Aetiology and course of CRPS
The cause of CRPS is currently unknown but it appears that a cascade of biochemical events ‘fuel’ this condition. Consistent features of CRPS are much more common than most clinicians realise – occurring in up to 25 per cent of minor limb injuries. Approximately 15 per cent of sufferers will have unrelenting pain and physical impairment >five years after CRPS onset, although more patients will have a lesser degree of ongoing pain and dysfunction impacting on their ability to work and function normally.
Precipitating factors include injury and surgery. However, there is no relationship to the severity of trauma while in some cases there is no precipitating trauma at all (9 per cent).
It is also now clear that CRPS is not significantly associated with a history of pain-preceding psychological problems, or with somatisation or malingering. In fact, patients still report feeling stigmatised by health professionals who do not believe that their condition is ‘real’. However, patients may require psychological intervention and support to deal with the particularly distressing nature of CRPS symptoms.
Early treatment options
Prompt diagnosis and early treatment is required to avoid secondary physical problems associated with disuse of the affected limb and the psychological consequences of living with undiagnosed chronic pain. Persistence of pain in the injured arm /hand is the only feature that may bring attention to the possibility of the diagnosis in the first few weeks. Particular attention should be given to individuals who seem to ‘need’ several plaster cast changes.
In the early stages it is important to consider the following treatment options:
a) Have a low threshold to refer for review to orthopaedic/fracture clinics if you have any concern. Remember the acronym CRPS (colour, reduced movement, pain, swollen limb) to help identify possible cases.
b) Seek experienced physiotherapy management to encourage gentle movement as early as possible. This may potentially prevent progression of symptoms. Except in mild cases, patients with CRPS are generally best managed in specialist pain management or rehabilitation programmes.
c) Introduce regular analgesics such as paracetamol, tramadol and/or non-steroidal anti-inflammatory medication. The role of this is to allow rehabilitation proceed smoothly.
d) Where possible consider pregabalin in low dose until reviewed.
e) Commence vitamin C treatment promptly.
f) Review the progress of the symptoms regularly and titrate the analgesics prescribed to meet the individual needs.

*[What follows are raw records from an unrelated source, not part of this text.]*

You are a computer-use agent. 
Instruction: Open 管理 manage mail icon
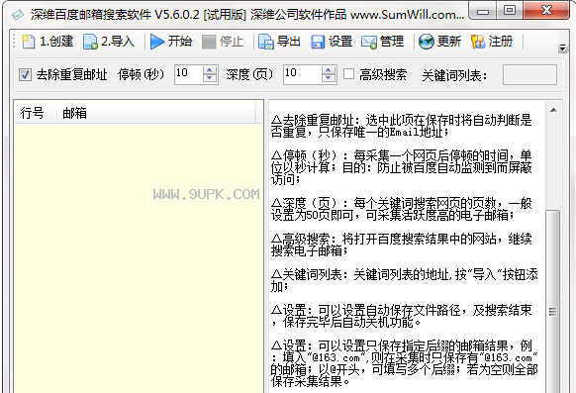(369, 42)
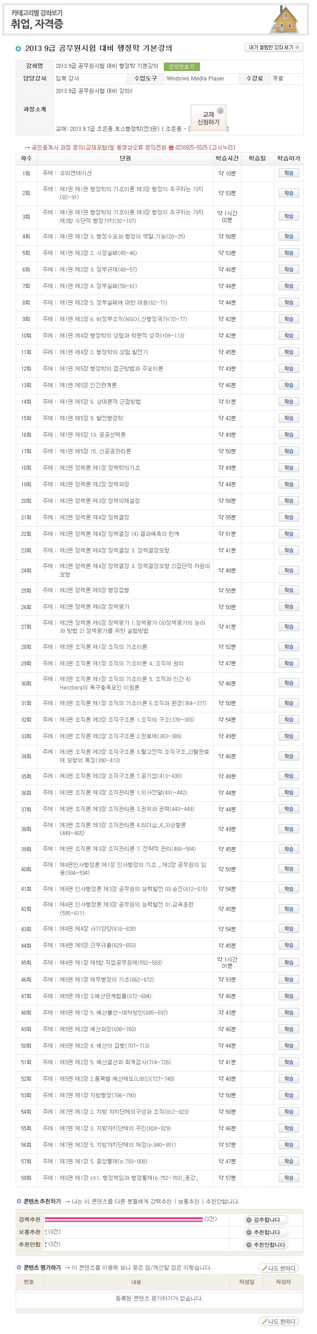Click the 작성일 column header in reviews

pos(246,1282)
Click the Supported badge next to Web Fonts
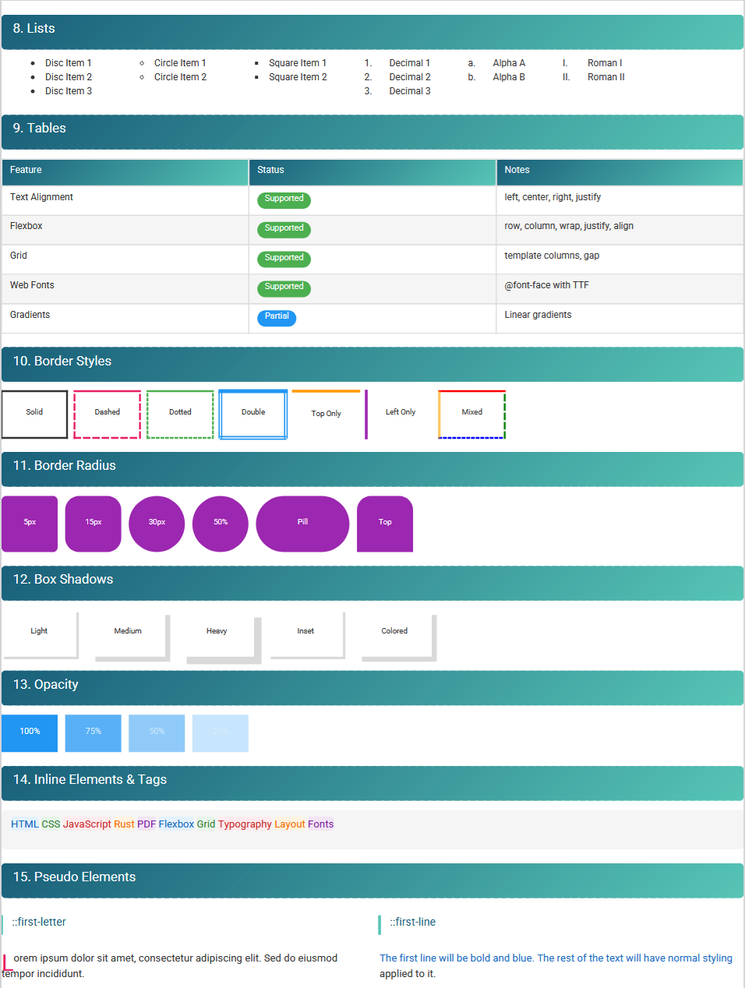745x988 pixels. pyautogui.click(x=283, y=288)
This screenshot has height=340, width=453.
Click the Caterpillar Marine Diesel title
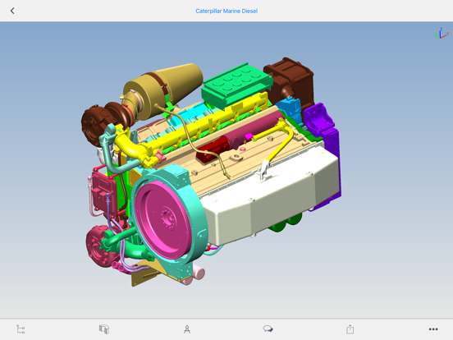(x=227, y=11)
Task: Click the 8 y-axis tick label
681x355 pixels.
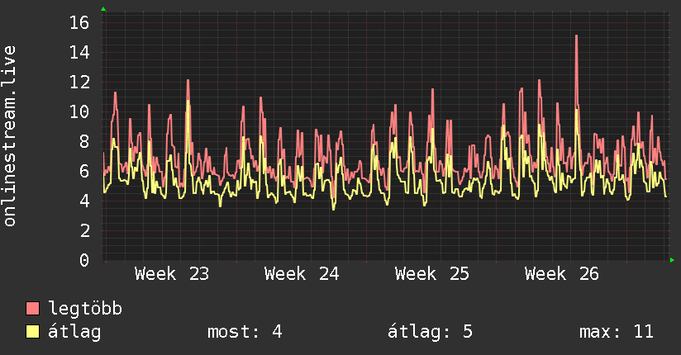Action: (x=84, y=141)
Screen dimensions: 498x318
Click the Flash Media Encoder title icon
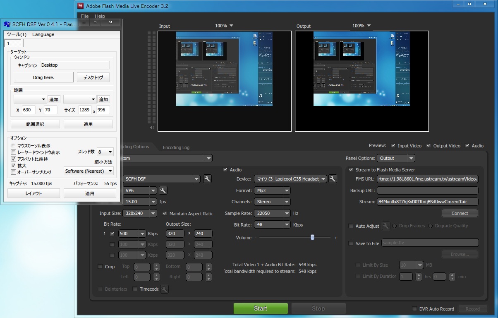[80, 6]
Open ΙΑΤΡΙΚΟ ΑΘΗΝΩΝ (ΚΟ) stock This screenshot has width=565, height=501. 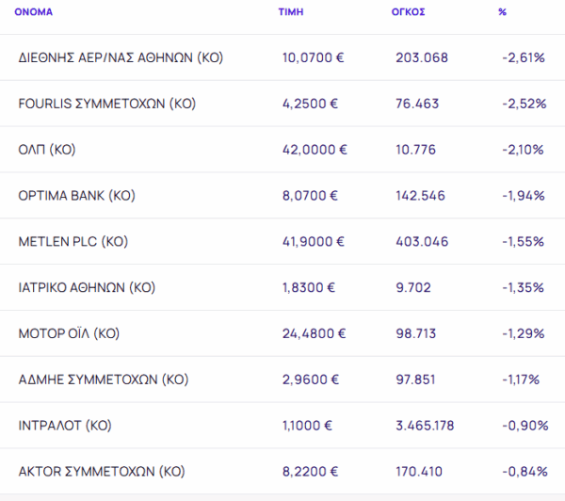[87, 287]
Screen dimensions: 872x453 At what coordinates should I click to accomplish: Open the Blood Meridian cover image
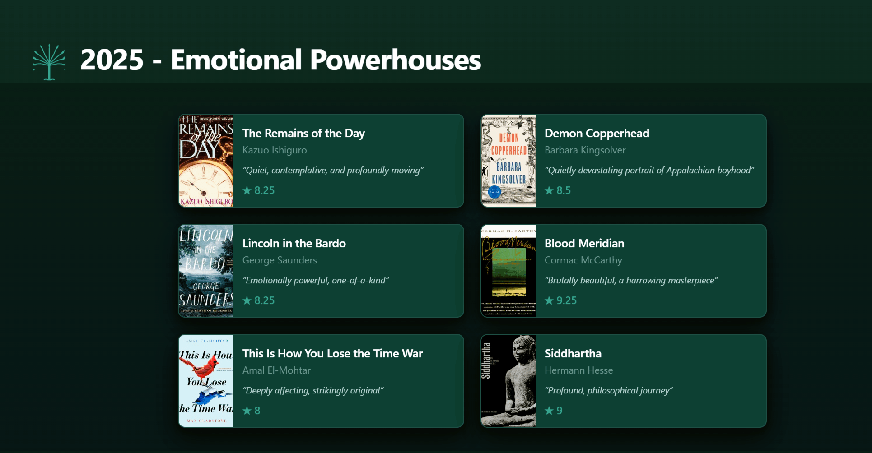click(x=508, y=271)
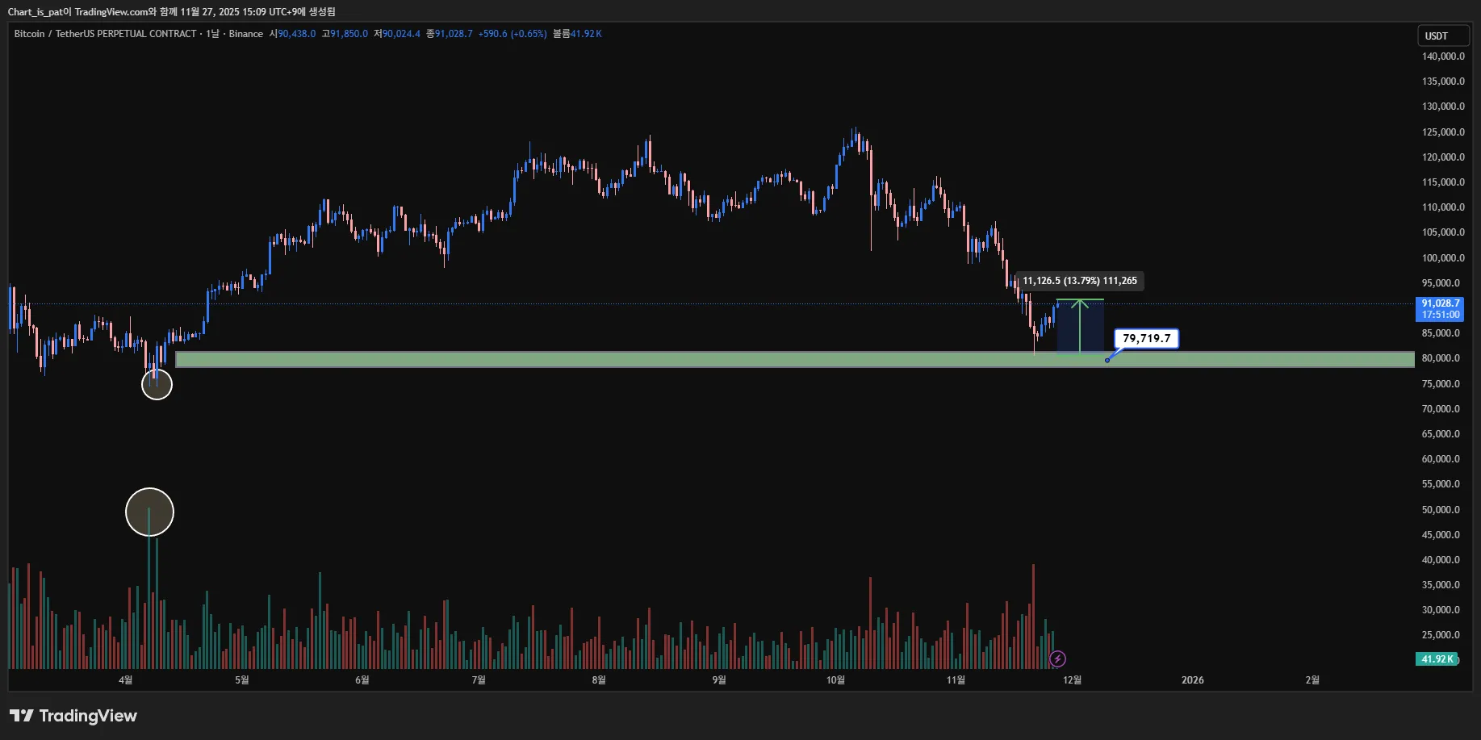The image size is (1481, 740).
Task: Click the 11,126.5 (13.79%) measurement tooltip
Action: pyautogui.click(x=1079, y=281)
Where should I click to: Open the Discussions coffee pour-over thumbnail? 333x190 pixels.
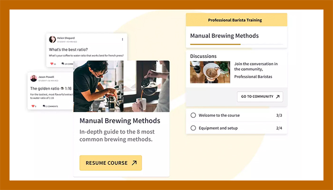click(210, 72)
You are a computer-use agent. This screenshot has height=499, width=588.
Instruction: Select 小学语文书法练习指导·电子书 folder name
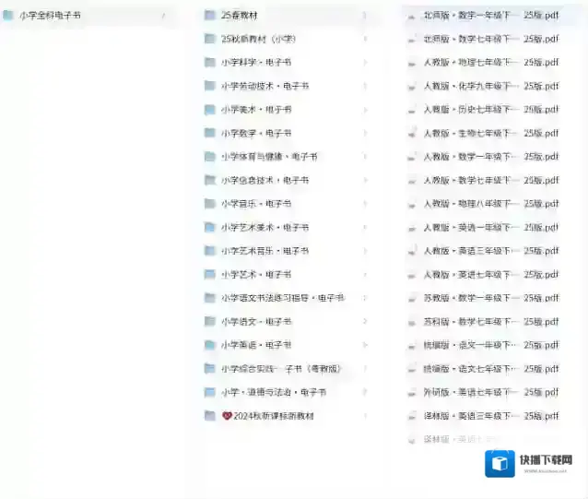(x=282, y=298)
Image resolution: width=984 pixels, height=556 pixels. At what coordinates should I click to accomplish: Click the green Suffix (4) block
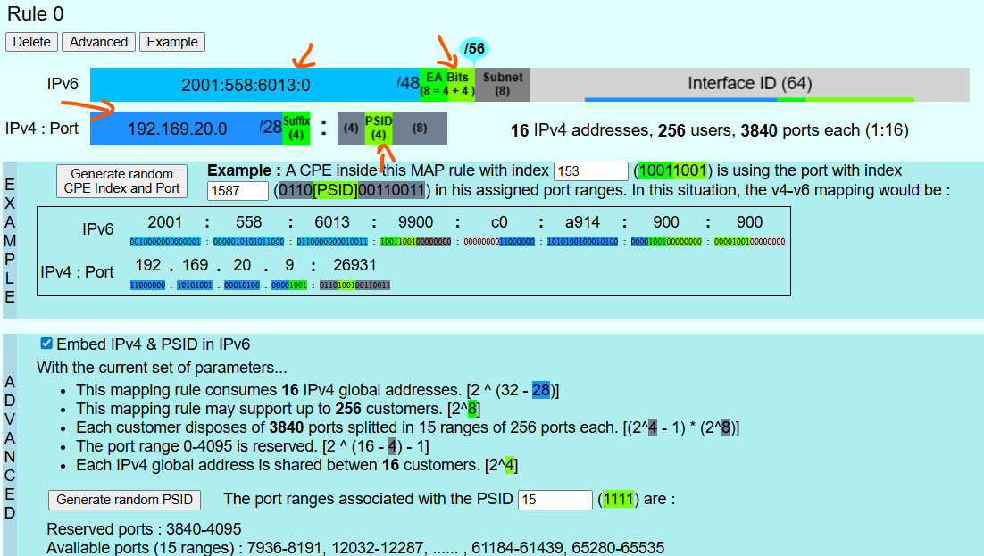click(296, 129)
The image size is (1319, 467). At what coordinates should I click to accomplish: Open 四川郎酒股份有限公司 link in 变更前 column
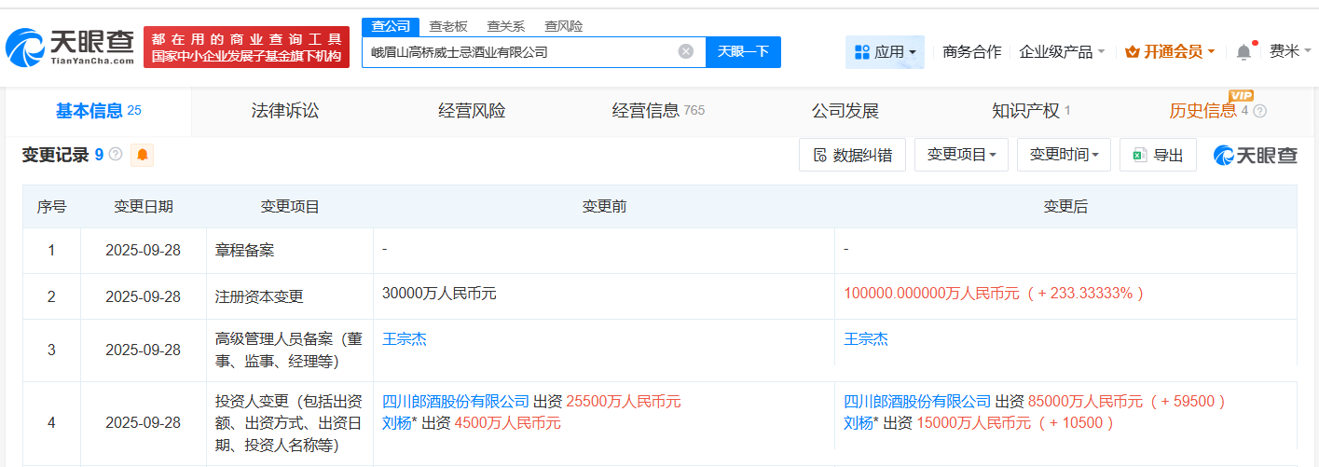tap(456, 402)
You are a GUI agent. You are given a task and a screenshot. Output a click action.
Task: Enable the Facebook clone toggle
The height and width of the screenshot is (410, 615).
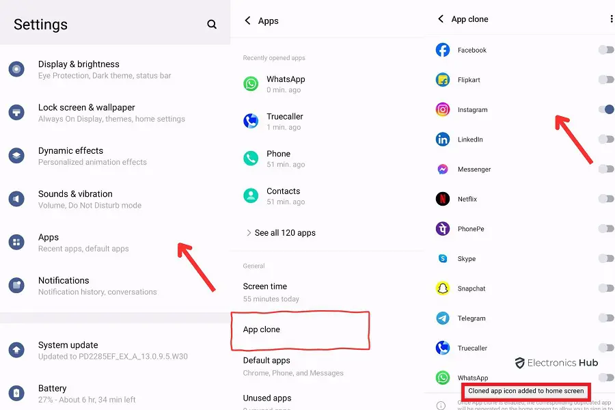605,50
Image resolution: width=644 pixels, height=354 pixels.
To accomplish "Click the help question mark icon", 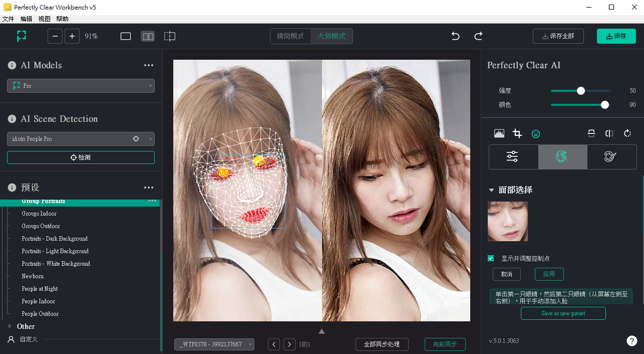I will [631, 341].
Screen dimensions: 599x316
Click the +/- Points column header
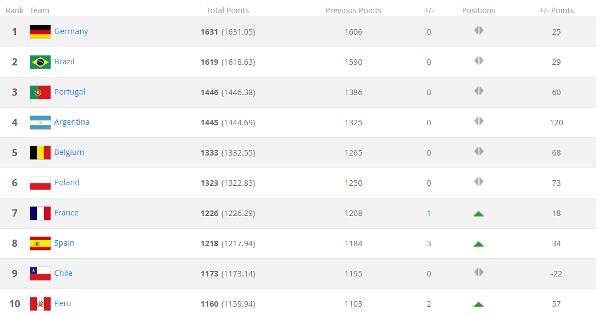click(556, 10)
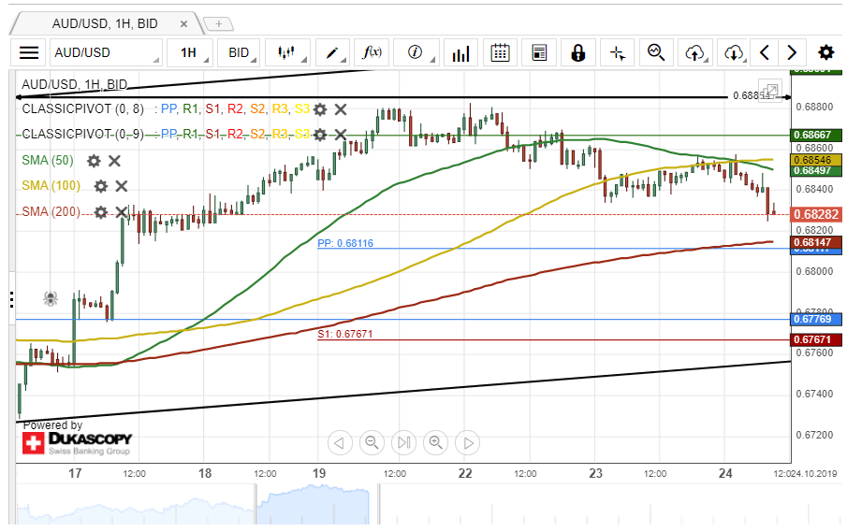The image size is (847, 532).
Task: Open the hamburger main menu
Action: pos(29,52)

Consider pain management referral if not already in place.
g) An integrated interdisciplinary treatment approach is required. Ensure you are an active member of the multidisciplinary team and are aware of the rehabilitation progression. Things can change quite quickly for individuals with CRPS. There are advanced treatment options for CRPS that revolve around intensive rehabilitation and pain procedures.